Пока они смотрели – секунду или две, – плетневский велосипед, как норовистая лошадь, вдруг сделал прыжок в сторону, Элли ахнула, а Алексей Александрович осознал себя в очередных зарослях. Прямо перед его носом качался цветок, из которого с возмущенным гудением вылетел шмель.
Плетневу показалось, что он оглянулся и покрутил у виска мохнатой лапкой.
Алексей Александрович закрыл глаза.
– Что с вами?! Вы не ушиблись? Вы целы?
– Отстаньте от меня, – велел Плетнев и очень унизительно, задом наперед стал выбираться из куста.

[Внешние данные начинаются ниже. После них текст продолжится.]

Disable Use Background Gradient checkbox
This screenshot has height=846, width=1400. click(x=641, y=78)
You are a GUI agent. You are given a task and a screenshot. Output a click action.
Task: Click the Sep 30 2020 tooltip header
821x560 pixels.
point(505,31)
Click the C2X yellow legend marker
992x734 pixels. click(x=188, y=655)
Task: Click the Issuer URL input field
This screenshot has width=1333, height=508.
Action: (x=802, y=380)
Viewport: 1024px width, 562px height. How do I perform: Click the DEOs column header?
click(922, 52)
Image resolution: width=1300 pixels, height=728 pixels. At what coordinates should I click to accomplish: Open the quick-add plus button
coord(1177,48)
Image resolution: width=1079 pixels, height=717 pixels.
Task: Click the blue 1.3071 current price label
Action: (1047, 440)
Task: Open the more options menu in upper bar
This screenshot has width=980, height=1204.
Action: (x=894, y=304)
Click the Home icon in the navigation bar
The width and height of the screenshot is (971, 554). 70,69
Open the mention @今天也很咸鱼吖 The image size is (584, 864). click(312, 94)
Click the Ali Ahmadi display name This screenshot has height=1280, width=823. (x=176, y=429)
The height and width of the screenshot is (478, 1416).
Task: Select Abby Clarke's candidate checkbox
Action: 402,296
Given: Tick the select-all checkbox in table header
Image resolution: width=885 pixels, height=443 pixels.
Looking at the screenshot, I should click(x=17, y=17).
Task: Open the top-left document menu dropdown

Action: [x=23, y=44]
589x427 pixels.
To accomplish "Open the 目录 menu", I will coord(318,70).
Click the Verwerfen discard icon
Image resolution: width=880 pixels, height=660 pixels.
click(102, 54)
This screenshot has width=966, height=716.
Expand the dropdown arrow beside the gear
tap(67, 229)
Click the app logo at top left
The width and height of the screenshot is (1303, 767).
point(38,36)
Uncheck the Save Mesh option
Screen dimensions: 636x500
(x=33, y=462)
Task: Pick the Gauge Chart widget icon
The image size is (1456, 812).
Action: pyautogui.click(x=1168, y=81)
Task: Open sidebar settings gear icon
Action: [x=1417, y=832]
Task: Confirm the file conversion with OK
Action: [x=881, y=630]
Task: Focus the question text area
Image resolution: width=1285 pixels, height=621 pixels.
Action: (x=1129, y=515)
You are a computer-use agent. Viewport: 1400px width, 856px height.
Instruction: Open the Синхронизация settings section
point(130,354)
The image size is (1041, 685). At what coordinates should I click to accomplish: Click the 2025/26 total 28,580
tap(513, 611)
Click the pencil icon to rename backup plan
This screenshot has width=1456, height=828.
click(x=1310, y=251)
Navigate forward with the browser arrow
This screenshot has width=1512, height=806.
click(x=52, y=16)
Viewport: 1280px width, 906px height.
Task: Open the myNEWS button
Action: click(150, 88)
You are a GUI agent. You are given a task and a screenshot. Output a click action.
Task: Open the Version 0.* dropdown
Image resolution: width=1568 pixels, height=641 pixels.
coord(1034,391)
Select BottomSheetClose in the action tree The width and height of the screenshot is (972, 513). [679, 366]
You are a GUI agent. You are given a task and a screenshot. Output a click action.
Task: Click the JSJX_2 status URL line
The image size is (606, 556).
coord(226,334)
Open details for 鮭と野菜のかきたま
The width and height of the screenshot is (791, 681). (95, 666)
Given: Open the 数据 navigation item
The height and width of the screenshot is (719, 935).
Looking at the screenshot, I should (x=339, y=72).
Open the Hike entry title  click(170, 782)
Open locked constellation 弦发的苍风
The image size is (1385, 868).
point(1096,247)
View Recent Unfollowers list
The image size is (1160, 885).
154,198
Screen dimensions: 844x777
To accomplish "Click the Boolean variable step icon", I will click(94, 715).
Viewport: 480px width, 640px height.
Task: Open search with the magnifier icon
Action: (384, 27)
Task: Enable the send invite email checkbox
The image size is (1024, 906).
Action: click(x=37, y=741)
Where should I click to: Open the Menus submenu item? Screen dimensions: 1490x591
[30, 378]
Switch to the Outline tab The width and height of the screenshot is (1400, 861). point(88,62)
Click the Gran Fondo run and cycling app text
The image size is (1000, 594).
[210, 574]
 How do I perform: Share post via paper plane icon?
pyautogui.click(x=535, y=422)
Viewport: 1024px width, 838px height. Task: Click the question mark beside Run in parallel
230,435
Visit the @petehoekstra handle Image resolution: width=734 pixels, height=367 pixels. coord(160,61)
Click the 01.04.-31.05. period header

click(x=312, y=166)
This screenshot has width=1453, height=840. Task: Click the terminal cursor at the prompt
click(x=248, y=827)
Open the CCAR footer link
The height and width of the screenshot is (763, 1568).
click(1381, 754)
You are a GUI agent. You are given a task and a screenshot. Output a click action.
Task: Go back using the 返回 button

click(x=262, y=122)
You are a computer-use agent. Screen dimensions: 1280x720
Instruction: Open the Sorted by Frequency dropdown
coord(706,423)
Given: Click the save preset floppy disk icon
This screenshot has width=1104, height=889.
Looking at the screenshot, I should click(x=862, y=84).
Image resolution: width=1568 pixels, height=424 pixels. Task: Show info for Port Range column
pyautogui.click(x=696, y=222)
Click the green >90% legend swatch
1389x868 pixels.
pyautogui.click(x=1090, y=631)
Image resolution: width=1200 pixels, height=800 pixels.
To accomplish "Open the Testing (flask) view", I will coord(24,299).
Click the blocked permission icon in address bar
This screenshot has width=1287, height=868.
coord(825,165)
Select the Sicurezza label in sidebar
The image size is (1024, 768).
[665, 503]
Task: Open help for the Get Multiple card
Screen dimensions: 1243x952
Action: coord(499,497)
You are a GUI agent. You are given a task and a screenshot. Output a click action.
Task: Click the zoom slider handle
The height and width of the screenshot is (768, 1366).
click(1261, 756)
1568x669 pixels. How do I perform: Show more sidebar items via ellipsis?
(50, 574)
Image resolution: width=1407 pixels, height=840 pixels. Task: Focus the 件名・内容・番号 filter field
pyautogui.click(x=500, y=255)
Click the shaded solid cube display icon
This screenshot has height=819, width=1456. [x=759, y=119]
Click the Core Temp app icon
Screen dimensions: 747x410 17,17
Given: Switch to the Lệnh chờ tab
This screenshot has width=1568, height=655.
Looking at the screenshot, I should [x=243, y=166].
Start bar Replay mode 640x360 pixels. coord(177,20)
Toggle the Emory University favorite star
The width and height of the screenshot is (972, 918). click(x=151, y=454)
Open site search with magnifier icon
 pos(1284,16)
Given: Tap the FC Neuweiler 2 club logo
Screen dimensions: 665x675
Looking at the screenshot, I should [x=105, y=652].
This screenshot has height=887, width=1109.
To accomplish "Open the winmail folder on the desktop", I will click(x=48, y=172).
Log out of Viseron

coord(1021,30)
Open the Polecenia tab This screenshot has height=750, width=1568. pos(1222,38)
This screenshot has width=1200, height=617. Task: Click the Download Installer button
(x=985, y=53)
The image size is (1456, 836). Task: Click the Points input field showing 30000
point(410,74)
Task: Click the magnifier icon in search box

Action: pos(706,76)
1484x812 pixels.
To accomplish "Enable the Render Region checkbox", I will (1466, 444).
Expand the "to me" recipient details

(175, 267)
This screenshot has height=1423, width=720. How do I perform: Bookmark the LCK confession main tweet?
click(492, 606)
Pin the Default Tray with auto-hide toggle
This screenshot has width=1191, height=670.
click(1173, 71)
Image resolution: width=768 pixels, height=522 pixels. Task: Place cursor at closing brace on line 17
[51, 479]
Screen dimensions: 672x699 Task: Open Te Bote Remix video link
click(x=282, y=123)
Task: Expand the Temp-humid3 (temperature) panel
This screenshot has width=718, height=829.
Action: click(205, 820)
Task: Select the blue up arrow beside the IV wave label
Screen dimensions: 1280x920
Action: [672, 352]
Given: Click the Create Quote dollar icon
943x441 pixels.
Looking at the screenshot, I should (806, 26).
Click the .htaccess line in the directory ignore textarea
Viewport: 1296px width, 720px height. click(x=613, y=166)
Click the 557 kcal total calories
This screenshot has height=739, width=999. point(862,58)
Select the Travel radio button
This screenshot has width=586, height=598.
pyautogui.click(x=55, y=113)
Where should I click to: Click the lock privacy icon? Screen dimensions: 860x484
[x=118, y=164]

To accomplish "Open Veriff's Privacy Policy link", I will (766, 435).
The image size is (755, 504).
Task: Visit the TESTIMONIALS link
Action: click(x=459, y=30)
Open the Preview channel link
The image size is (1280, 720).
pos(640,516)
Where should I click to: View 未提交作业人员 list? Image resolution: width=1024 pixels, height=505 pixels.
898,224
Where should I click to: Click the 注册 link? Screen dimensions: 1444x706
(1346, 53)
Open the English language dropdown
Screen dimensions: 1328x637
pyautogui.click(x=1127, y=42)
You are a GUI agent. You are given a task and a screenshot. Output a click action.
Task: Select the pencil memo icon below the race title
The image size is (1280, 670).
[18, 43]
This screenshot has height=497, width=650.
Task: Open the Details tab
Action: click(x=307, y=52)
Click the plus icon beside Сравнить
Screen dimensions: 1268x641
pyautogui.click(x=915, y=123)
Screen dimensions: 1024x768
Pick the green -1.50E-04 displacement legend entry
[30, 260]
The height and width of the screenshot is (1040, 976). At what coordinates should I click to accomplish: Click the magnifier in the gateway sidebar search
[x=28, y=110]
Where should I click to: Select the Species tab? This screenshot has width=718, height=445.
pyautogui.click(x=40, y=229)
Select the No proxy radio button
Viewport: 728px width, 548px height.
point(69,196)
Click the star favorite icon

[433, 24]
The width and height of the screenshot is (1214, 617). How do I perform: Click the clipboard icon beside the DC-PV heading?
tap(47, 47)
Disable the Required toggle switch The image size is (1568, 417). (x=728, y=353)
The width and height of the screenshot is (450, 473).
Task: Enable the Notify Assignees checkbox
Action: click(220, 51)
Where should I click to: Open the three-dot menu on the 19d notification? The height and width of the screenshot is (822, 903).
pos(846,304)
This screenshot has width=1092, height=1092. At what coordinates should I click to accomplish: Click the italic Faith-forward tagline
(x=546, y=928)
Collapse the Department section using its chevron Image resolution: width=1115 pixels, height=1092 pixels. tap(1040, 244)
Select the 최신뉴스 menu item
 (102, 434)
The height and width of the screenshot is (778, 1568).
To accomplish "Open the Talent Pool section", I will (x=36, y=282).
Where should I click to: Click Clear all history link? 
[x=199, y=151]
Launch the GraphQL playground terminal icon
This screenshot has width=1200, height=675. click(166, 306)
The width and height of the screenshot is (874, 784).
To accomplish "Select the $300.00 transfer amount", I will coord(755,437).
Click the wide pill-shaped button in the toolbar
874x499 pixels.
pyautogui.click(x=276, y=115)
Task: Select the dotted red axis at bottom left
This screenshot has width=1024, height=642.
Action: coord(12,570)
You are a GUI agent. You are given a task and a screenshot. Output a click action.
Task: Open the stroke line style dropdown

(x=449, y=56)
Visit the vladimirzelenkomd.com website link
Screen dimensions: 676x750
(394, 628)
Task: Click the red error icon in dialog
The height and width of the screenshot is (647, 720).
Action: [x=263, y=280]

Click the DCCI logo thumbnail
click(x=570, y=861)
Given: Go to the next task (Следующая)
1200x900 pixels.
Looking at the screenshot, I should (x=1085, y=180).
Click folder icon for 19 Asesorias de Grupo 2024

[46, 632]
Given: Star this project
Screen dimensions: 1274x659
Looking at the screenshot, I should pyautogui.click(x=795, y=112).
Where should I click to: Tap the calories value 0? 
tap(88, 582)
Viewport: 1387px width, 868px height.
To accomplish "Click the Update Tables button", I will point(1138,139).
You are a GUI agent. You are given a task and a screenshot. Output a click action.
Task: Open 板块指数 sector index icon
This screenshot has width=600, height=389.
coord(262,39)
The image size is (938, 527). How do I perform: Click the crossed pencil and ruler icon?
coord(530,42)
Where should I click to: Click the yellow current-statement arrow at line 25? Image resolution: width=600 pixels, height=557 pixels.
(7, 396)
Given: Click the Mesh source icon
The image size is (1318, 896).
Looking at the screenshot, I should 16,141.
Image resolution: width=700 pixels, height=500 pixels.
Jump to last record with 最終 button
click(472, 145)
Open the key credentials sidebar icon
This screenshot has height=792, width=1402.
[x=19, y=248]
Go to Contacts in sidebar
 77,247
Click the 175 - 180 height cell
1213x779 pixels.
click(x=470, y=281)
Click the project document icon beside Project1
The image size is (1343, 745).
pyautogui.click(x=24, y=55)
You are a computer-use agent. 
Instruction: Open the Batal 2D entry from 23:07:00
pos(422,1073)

Выбрался, осмотрел свои изодранные локти, отряхнул джинсы и выдрал из волос колючку.
На Элли он не смотрел. Нет уж, извините.
Она суетилась вокруг, как та самая кура из процветающего хозяйства бывшего банкира, хлопала крыльями и кудахтала:
– Это я виновата, я вас заговорила! Простите меня! Дайте я вас отряхну. Вот здесь нужно йодом смазать, иначе будет болеть. У вас есть йод? Или лучше поедем к нам, я сама все смажу.
– Послушайте, – сказал Плетнев, – неужели вы не понимаете, что мне неловко? Не приставайте ко мне.
Она подняла его велосипед и вдруг заявила:
– Я изо всех сил стараюсь к вам не приставать. Неужели вы не понимаете, что мне неловко?
Плетнев воззрился на нее, но она изучала его велосипед, и ничего невозможно было понять.